Hello all!
I have a recurring issue with a Domain Controller that has been a PITA for some time now. The DC is a Server 2012 R2 Standard on an HP ProLiant DL360p Gen 8 hardware platform.
The system will randomly become unreachable by other systems and our Active Directory will begin sending out alarms that Replication has been interrupted and our NOC will get a notification that the system has gone down. When we logon to the DC through the Out-of-bounds network, we can see that the OS is still up, but there is nothing being sent or received through the NIC.
In checking the System Event Logs just prior to rebooting (when the system becomes unreachable), we see about 330 Warning Events with Event ID 16002, Source: AFD
Closing a UDP socket with local port number [55048-54920] in process 1044 is taking longer than expected. The local port number may not be available until the close operation is completed. This happens typically due to misbehaving network drivers. Ensure latest updates are installed for Windows and any third-party networking software including NIC drivers, firewalls, or other security products.
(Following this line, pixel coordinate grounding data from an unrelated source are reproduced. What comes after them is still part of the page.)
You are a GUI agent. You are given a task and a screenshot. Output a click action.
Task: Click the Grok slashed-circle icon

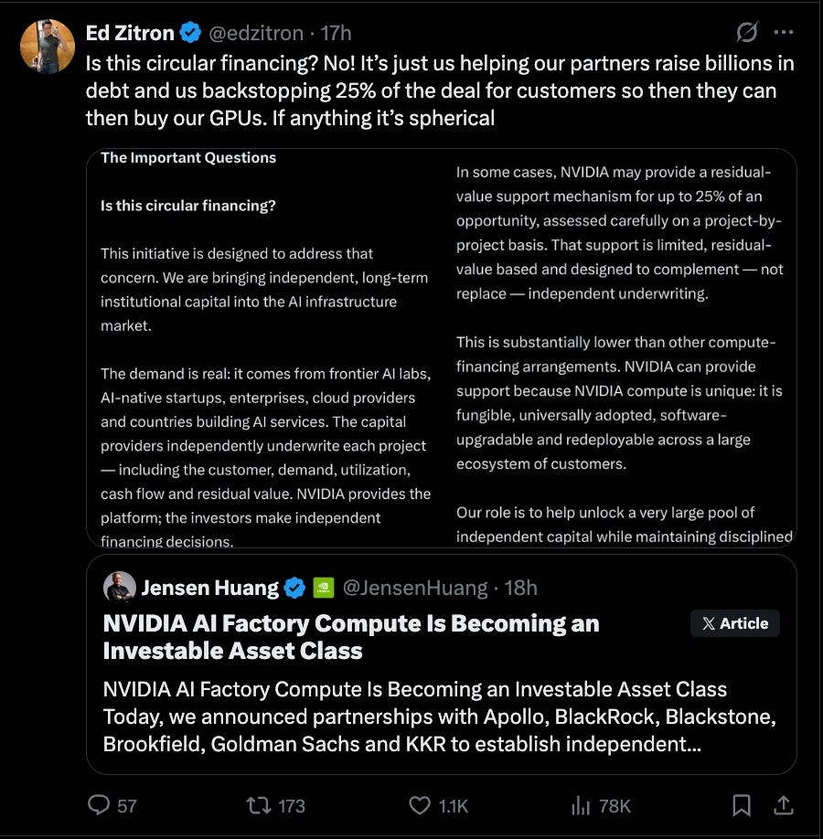coord(746,32)
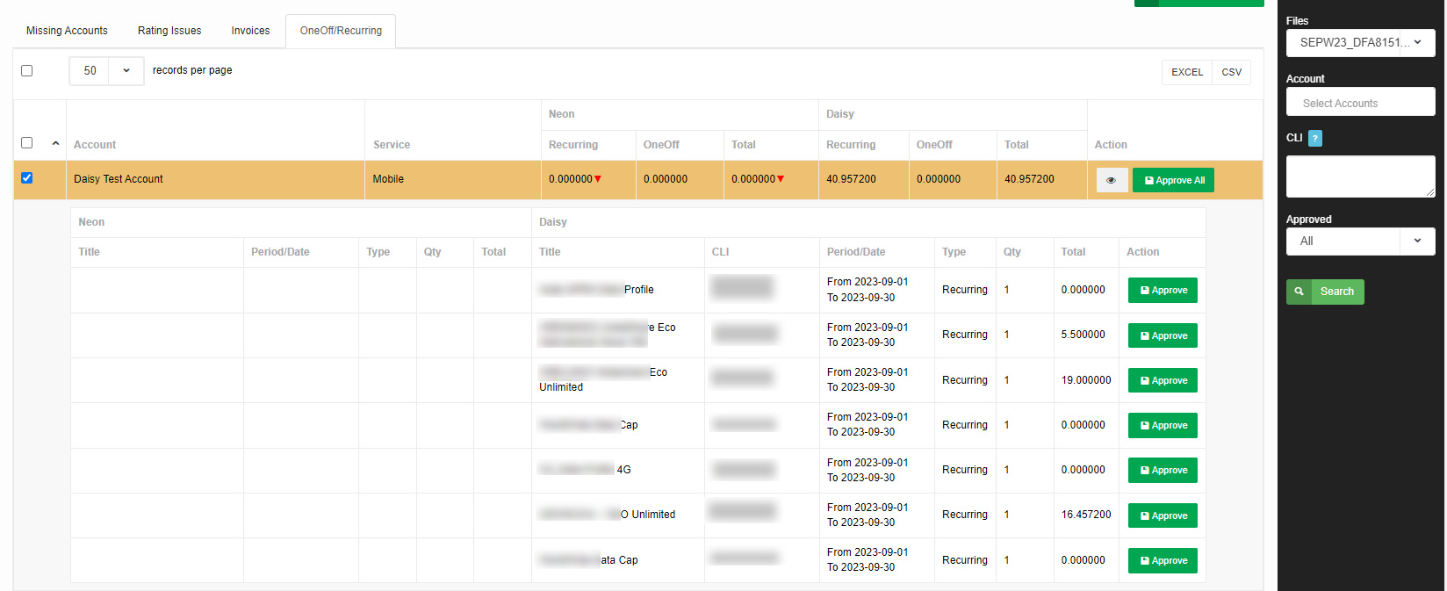1447x591 pixels.
Task: Open the Rating Issues tab
Action: (169, 31)
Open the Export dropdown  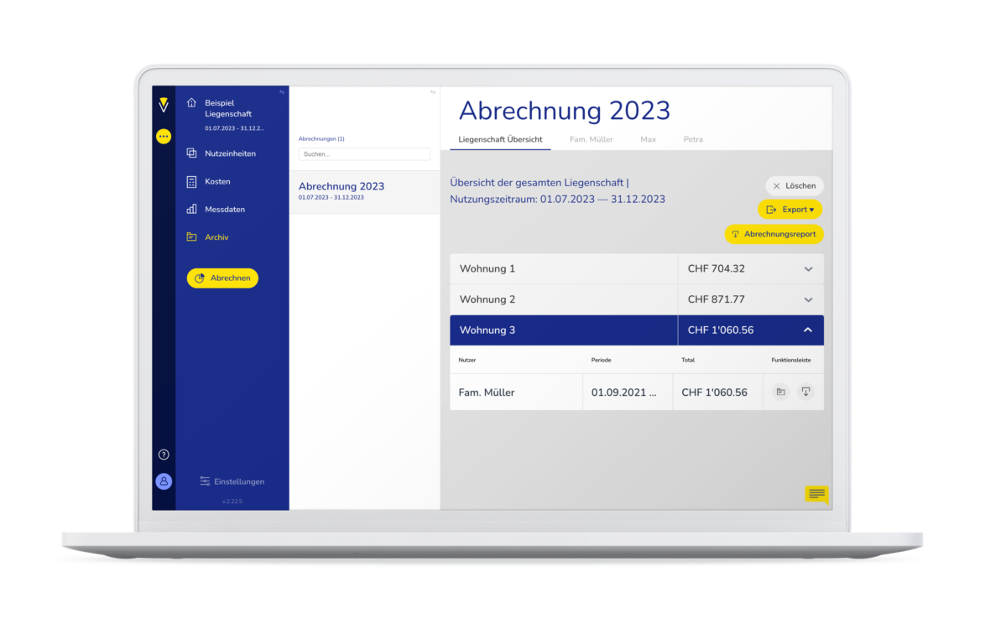[x=790, y=210]
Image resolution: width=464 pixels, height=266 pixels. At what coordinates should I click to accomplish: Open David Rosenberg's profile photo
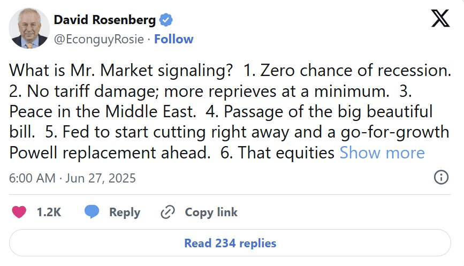[29, 28]
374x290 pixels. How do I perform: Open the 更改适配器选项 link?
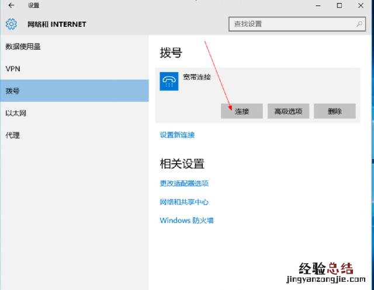point(184,183)
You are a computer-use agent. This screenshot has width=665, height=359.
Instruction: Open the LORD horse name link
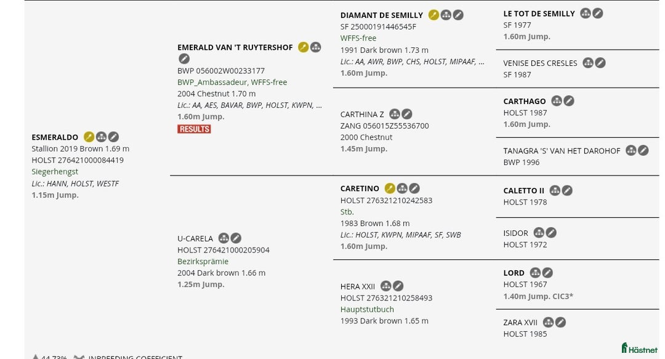pos(514,273)

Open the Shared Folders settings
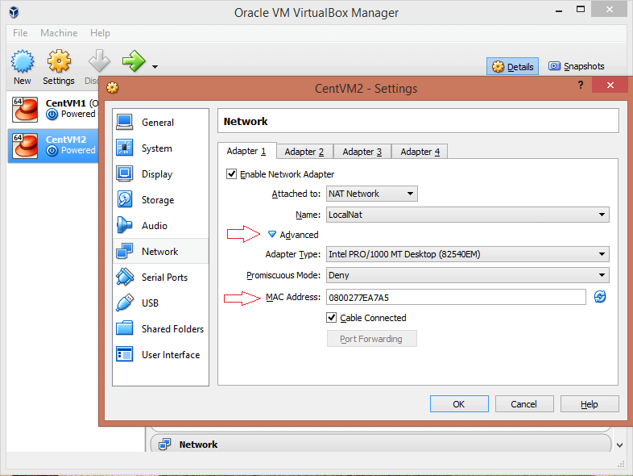[x=172, y=329]

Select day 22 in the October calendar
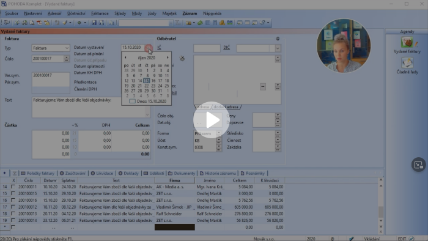(147, 86)
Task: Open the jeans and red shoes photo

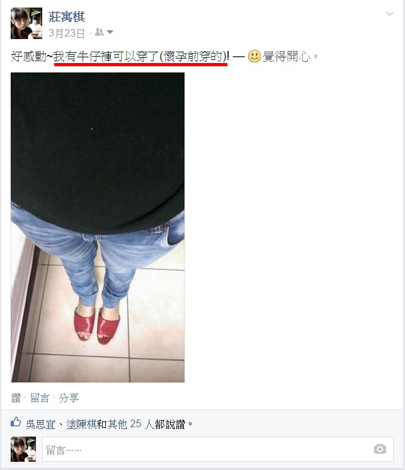Action: (98, 227)
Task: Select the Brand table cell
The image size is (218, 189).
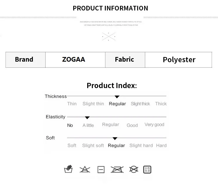Action: (x=26, y=60)
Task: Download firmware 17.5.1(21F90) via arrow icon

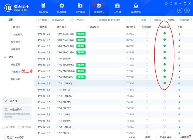Action: [x=179, y=83]
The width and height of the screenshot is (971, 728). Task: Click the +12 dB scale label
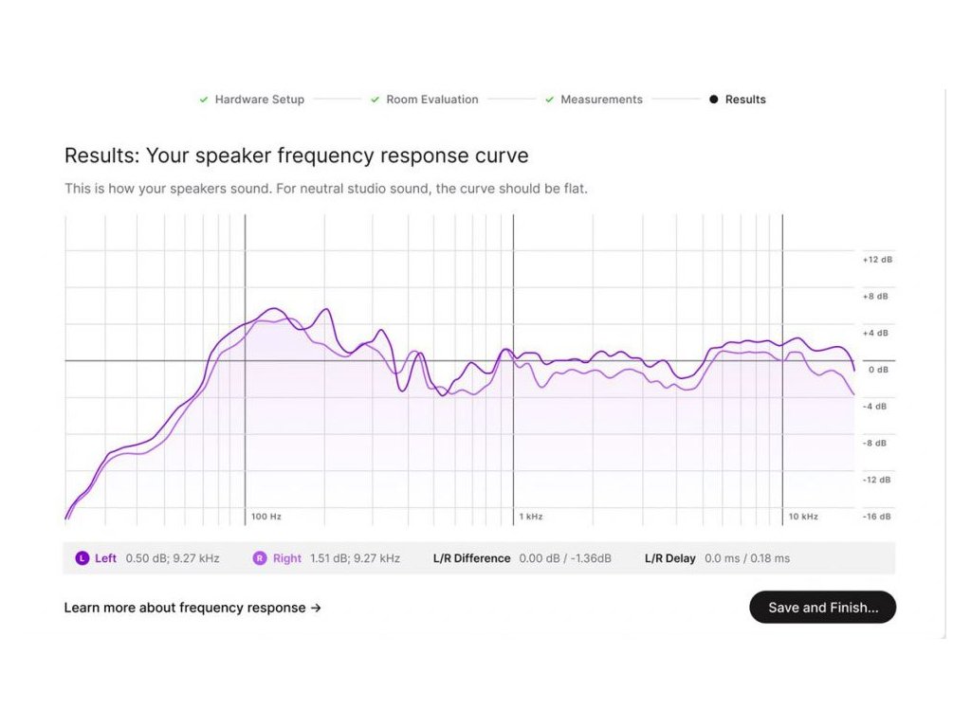[876, 260]
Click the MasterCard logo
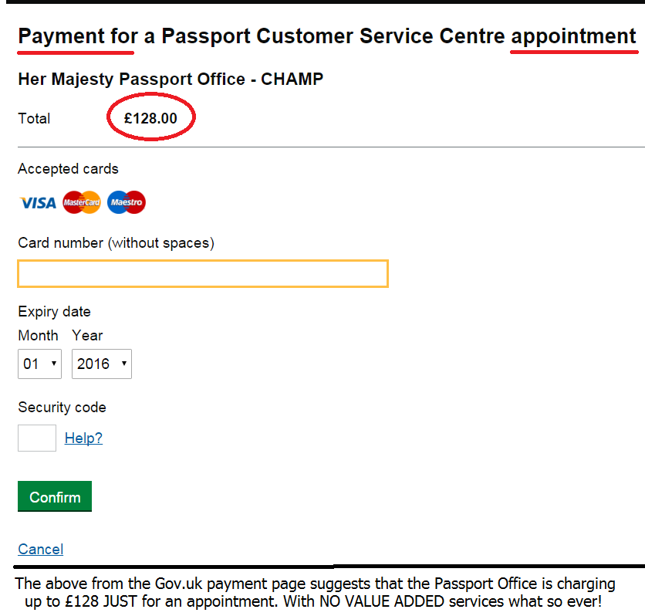 (x=82, y=203)
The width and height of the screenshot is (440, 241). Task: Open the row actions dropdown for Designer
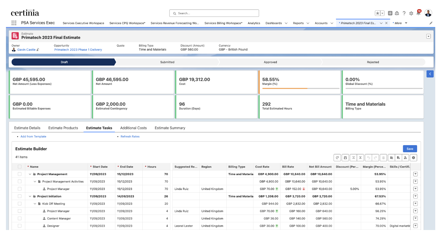415,226
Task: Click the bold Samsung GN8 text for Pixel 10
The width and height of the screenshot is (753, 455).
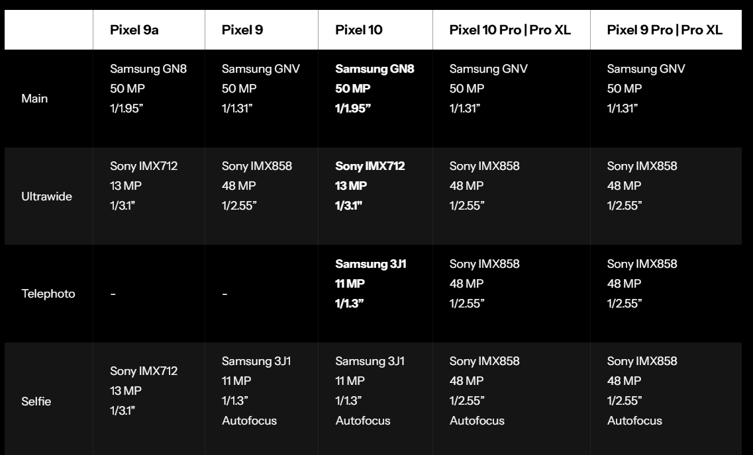Action: (x=375, y=69)
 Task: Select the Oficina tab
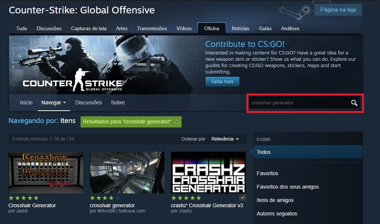211,29
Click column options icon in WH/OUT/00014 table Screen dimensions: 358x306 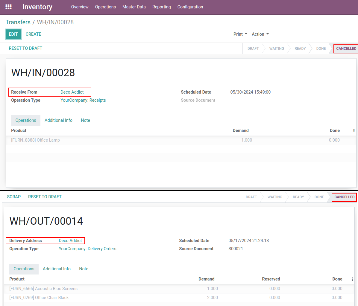tap(352, 279)
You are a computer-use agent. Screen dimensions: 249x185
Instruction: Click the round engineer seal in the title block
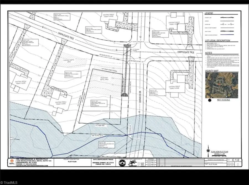tap(122, 163)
The port range listed in the Event Description isn't even a range that we use. I have a NetStat monitor running and none of those ports show up in the monitor logs before, during or after the event.
Further, I have run DCDIAG and BPA on the system. DCDIAG yielded nothing useful (all Tests passed) nor did BPA (Nothing unusual or that is not on another system that isn't affected by this issue).
The NIC drivers were originally Microsoft and we installed HP drivers on the NIC to see if that would help. It hasn't.
Also, since I don't know the cause of the issue, I cannot manually recreate the error but simply have to wait until it happens again.
Has anyone else seen this issue and if so, how did you remediate it?